Obrolan Tertutup Bos CIA dan Presiden Mesir Al-Sisi Soal Israel dan Palestina

Bos CIA dan Presiden Mesir Al-Sisi membicarakan 4 hal strategis.

AP
Presiden Mesir Abdel Fattah Al-Sisi dan Direktur CIA William Burns
Red: Erdy Nasrul

REPUBLIKA.CO.ID, KAIRO — Di tengah eskalasi perang Israel yang mengakibatkan 144.000 warga Palestina dan 2.792 warga Lebanon wafat, petinggi militer Mesir dan Amerika Serikat bertemu di Kairo. Presiden Mesir Abdel Fattah al-Sisi berdiskusi dengan William Burns, kepala Badan Intelijen Pusat AS (CIA).

Baca Juga


Mereka membahas upaya bersama untuk menenangkan situasi di Jalur Gaza , dan cara-cara untuk memajukan negosiasi guna mencapai gencatan senjata dan pertukaran tahanan.
+ + + + +
● **Yang Dikerjakan**:
a: Jawab pertanyaan berikut berdasarkan teks bacaan, dengan penanda yang sama pada tiap jawaban:
(i) Di kota mana pertemuan itu berlangsung?
(ii) Berapa hal strategis yang dibicarakan kedua tokoh menurut kalimat di bawah judul?
(iii) Negosiasi yang ingin dimajukan bertujuan mencapai dua hal apa?
b: Ubah paragraf dalam teks bacaan yang diawali "Mereka membahas upaya bersama" menjadi daftar poin singkat tanpa menghilangkan fakta utamanya.
Data sesudah teks ini tidak dibutuhkan.

● **Data yang Ditampilkan**:
+ + + + +
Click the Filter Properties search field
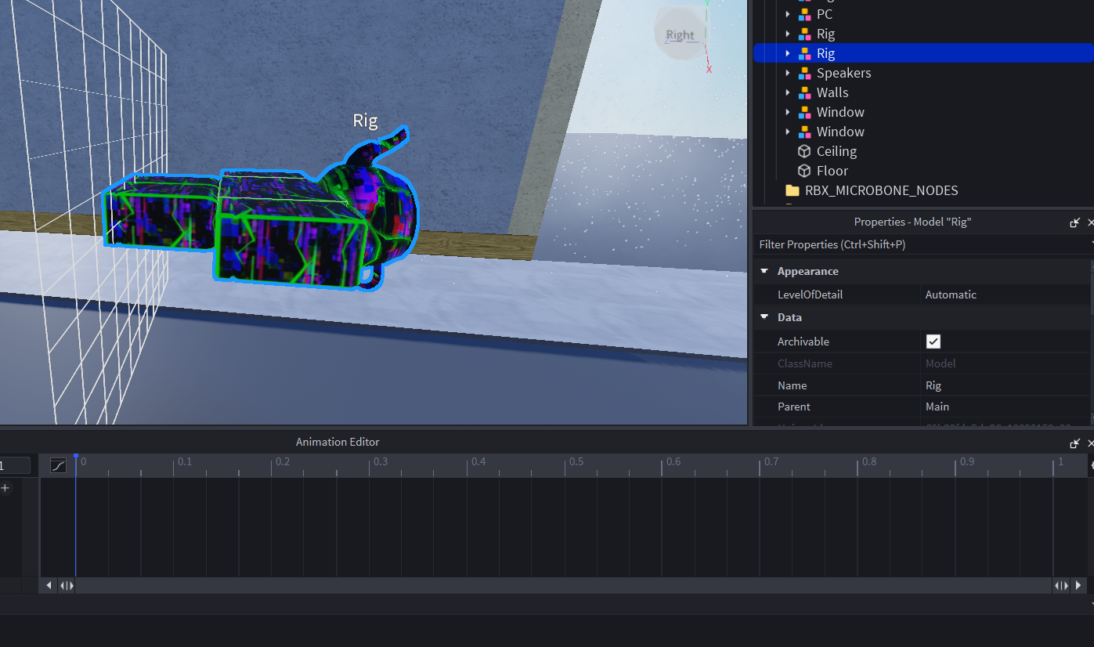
+ + + + +
● **Hasil Berurutan**:
a:
(i) Kairo.
(ii) Empat hal strategis.
(iii) Gencatan senjata dan pertukaran tahanan.

b:
- Upaya bersama menenangkan situasi di Jalur Gaza
- Cara memajukan negosiasi untuk mencapai gencatan senjata dan pertukaran tahanan